Parks’ Stance
“Whites would accuse you of causing trouble when all you were doing was acting like a normal human being instead of cringing,” Rosa Parks explained. Parks boarded the bus that December evening and took a seat in the middle section. She was not sitting in the white section, as many later claimed, but in the middle section where black people were allowed to sit but could be asked to move on the whim of the bus driver. At the third stop on Parks’ journey home, the bus filled up and one white man was left standing. The bus driver, James Blake, noticed and asked Parks and other black passengers in the middle section to move. By the terms of Alabama segregation, all four Black people in the row Parks was seated in would have to get up so one man could sit down. Montgomery bus drivers carried guns. No one moved. Blake asked again: “You all better make it light on yourselves and give me those seats” and “reluctantly” the other three people, according to Parks, got up. Parks reflected that giving up that seat “wasn’t making it light on ourselves as a people.” She thought about her grandfather. She thought about Emmett Till. “Pushed as far as she could be pushed,” she decided to refuse. “I felt that if I did stand up, it meant that I approved of the way I was being treated, and I did not approve.”

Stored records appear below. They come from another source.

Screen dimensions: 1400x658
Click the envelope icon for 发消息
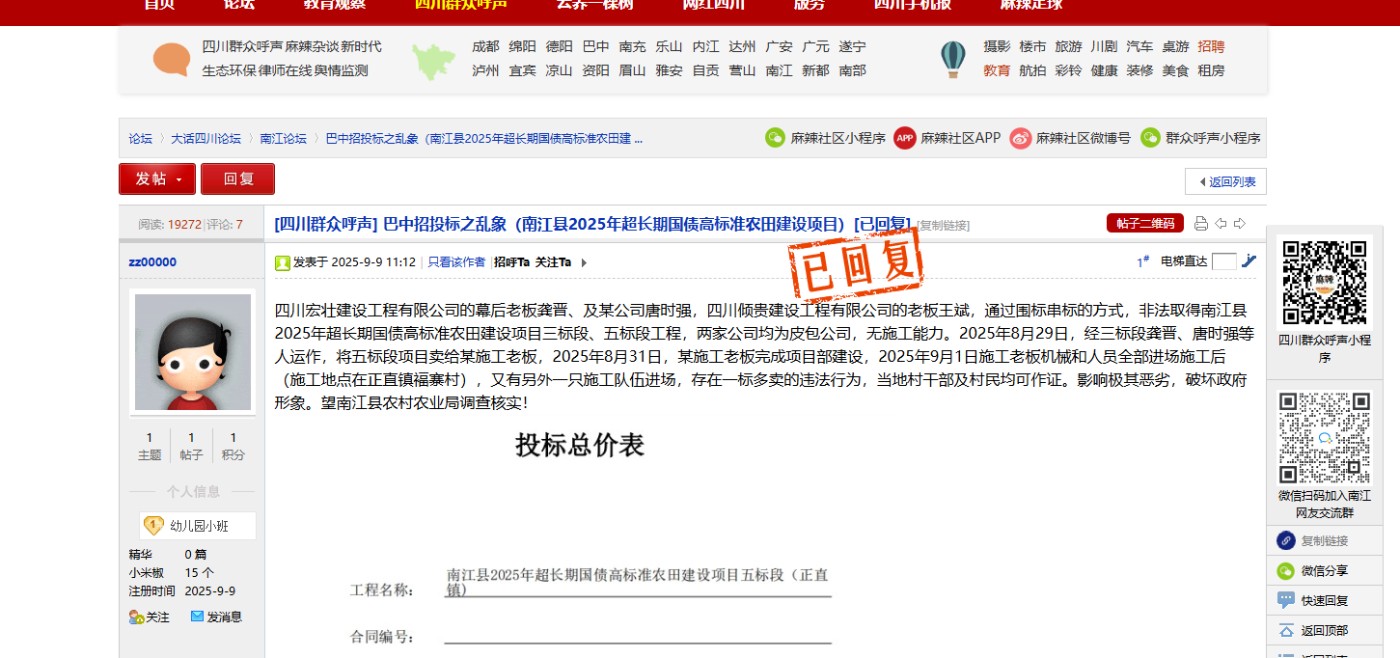(x=197, y=617)
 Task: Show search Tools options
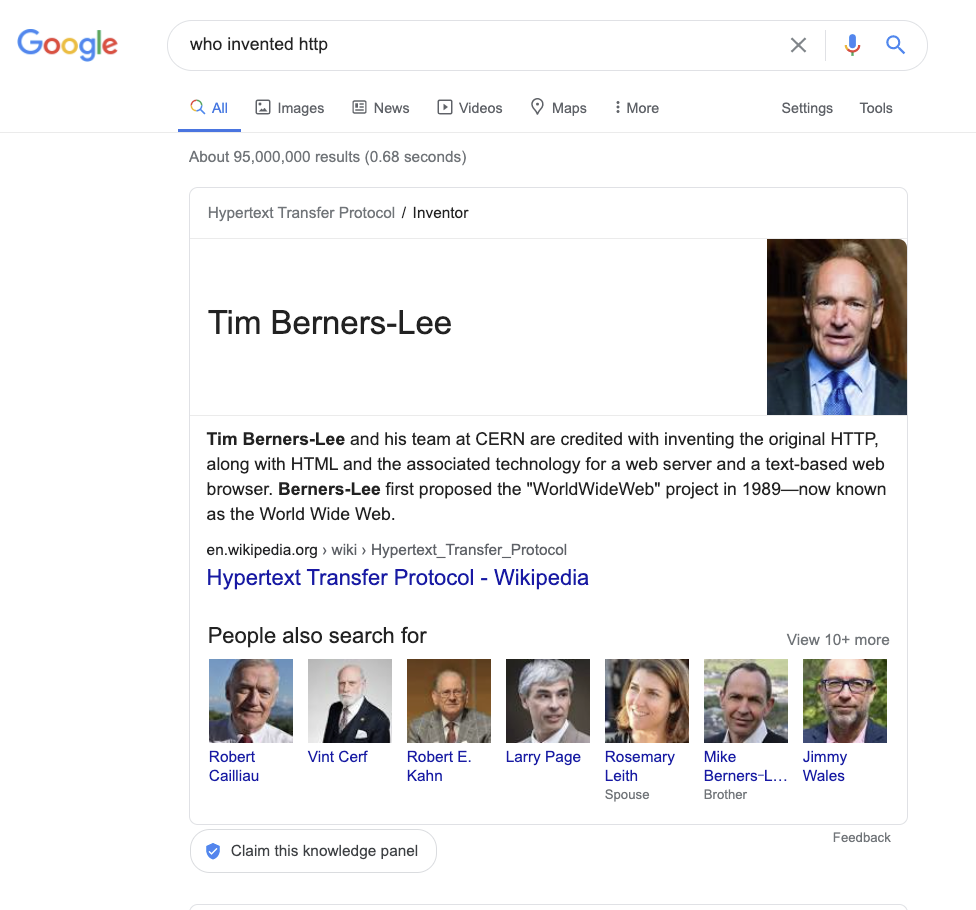[876, 108]

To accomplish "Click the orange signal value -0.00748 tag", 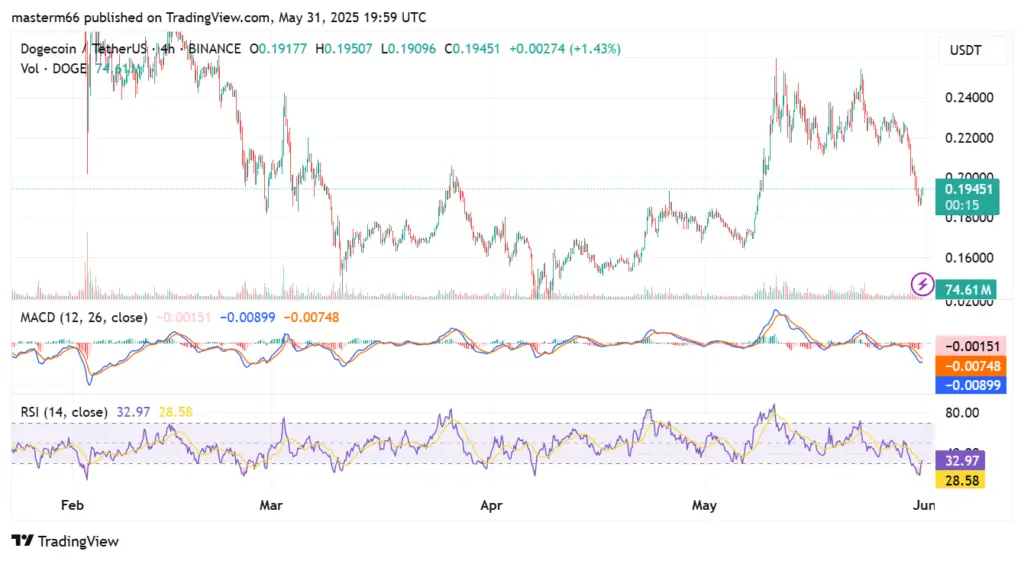I will coord(968,366).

She let the man seated next to her get up and then, feeling determined to remain seated, she slid over to the window to await what would happen. Blake said he would have her arrested. “You may do that,” she replied. He left the bus to call the police. People grumbled. Some got off the bus. Others feared what would happen. Parks “didn’t even know if I would get off the bus alive.”
Two officers, Day and Mixon, boarded the bus. One asked Parks why she did not stand up when instructed. Believing in the power of speaking back, Parks coolly asked, “Why do you push us around.” He replied, “I don’t know but the law is the law and you’re under arrest.” Parks re-framed the idea of criminality, thinking to herself “Let us look at Jim Crow for the criminal he is and what had done to one lift multiplied millions of times over the United States.”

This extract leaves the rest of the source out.